Central banks agree, putting the cost of printing, issuing and recalling old-fashioned folding notes and coins at between 0.4 per cent and 0.6 per cent of gross domestic product.

[From FT.com / Technology / Digital Business – French take a lead in mobile payments]

So how wrong was the director of the mint? Well, one the one hand I don’t think there will ever be a dollar coin, so he was perhaps right to mark stored-value cards as being more likely to occur in a finite timescale. But “legal tender” stored-value cards issued by the government? No, I don’t think so.

Back in 1995, I was wrong about the imminent arrival of stored-value smart cards in the mass market. I was just as wrong as the director of the US Mint, but for a completely different reason.
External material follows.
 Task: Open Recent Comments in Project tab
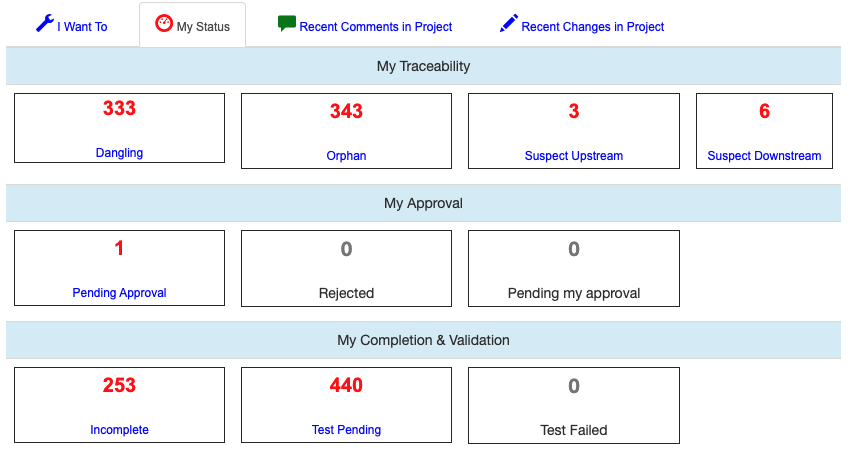click(375, 27)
I had simply made a calculation that told me that the cheapest way to move money around was over a ubiquitous and inexpensive digital network was using tamper-resistant chips at each end of the transaction to secure the system. (I was thinking about Mondex cards and the Internet at the time but, as it has turned out, the actual mass market will be built on SIMs and GSM networks.) Yet the demise of cash accelerated minutely, if at all. It just wasn’t possible to get enough people using their stored-value cards in enough places to make a dent in M0. But something has changed in the last decade, and as futuristic as talk about the demise of cash might have seemed back in the day, it really is on the agenda again now.

But the government believes the mobile phone is the key to the future – a payment system that could finally lead to the long-heralded demise of notes and coins.
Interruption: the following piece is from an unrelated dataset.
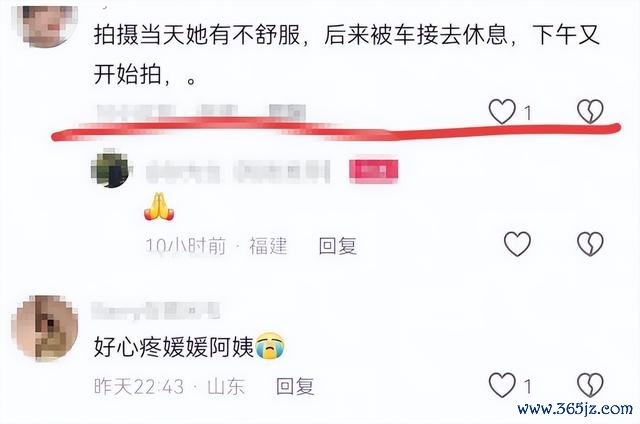Dislike the top comment with broken heart

[590, 111]
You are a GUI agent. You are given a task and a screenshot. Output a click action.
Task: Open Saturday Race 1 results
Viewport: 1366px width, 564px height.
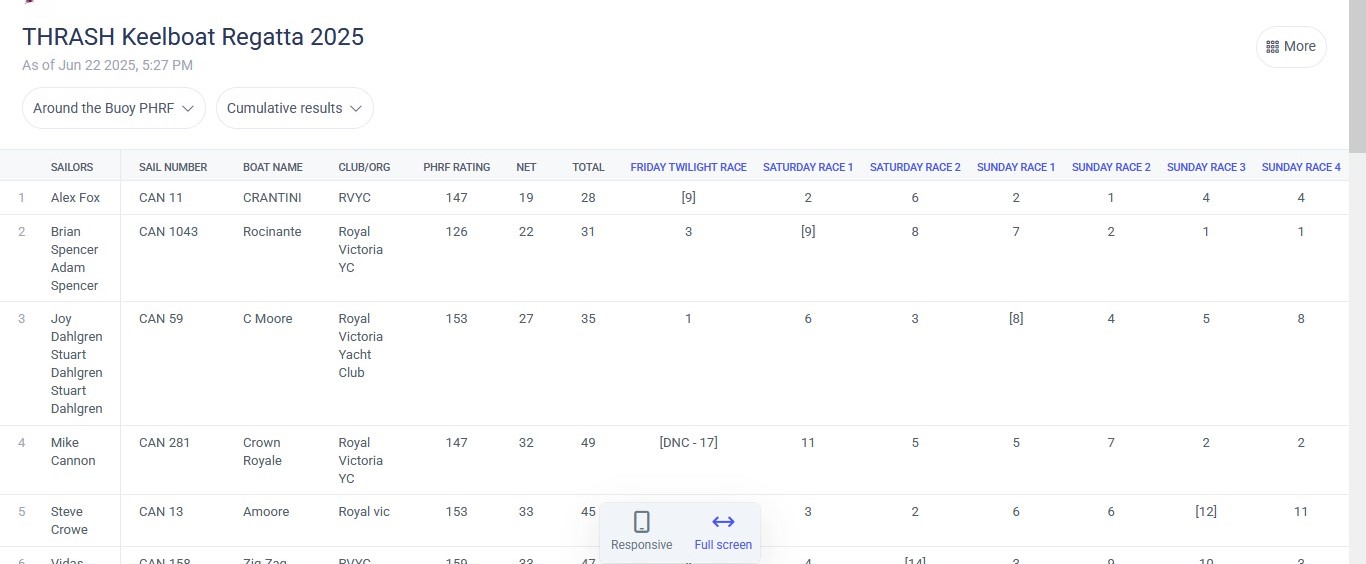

[From BBC NEWS | Business | S Korea ready to hang up on cash]

Indeed. But why? It’s not, as many people might think, just because you can make a phone into a payment card. It’s because you can make a phone into a payment terminal. As we learned back in 1995, it’s easy to give everyone a card but really hard to give every merchant a terminal. And if you want to replace cash, then everyone (not just merchants) has to a have a terminal. Well, everyone does.

The arrival of the NFC phone is the crucial piece of the jigsaw: when you can use your phone to pay Burger King, that’s great, but when you can use your phone to pay your brother, then cash has a realistic competitor.
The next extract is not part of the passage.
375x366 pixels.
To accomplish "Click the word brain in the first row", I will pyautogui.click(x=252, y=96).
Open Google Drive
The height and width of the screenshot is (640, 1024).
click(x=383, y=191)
[From Digital Money Forum: It’s all about density]

So why were we both wrong, ultimately? Because no-one is going to have to issue notes, coins or cards at all in the future because we will simply be using our defkams (devices-formerly-known-as-mobile-phones) instead.

These opinions are my own (I think) and presented solely in my capacity as an interested member of the general public [posted with ecto]

5 comments

  1. > So how wrong was the director of the mint? Well, one the one hand I don’t think there will ever be a dollar coin
    I may be missing something, but the $1 coin has already been issued. Indeed, I have a few $1 coins at home, from my most recent visit to the US.
    Wikipedia tells me that they’ve been minted since 2007, with newly designed $1 coins issued every few months. http://en.wikipedia.org/wiki/Presidential_$1_Coin_Program

  2. Err, there are many $1 coins. We had the Susan B. Anthony ones, then the Sacagawea ones, and now presidential ones. I believe there have been more – but not in my lifetime. Infact, I have one or two of each of these dollars.
    So, uh, yeah. I actually just used one a few days ago to pay for a soda in a machine. It took it – no problem.

  3. Guys I know there are $1 coins — what I meant to say (and I’m sure what the Director meant) was that there will never be a $1 coin that replaces dollar bills — sorry for being unclear.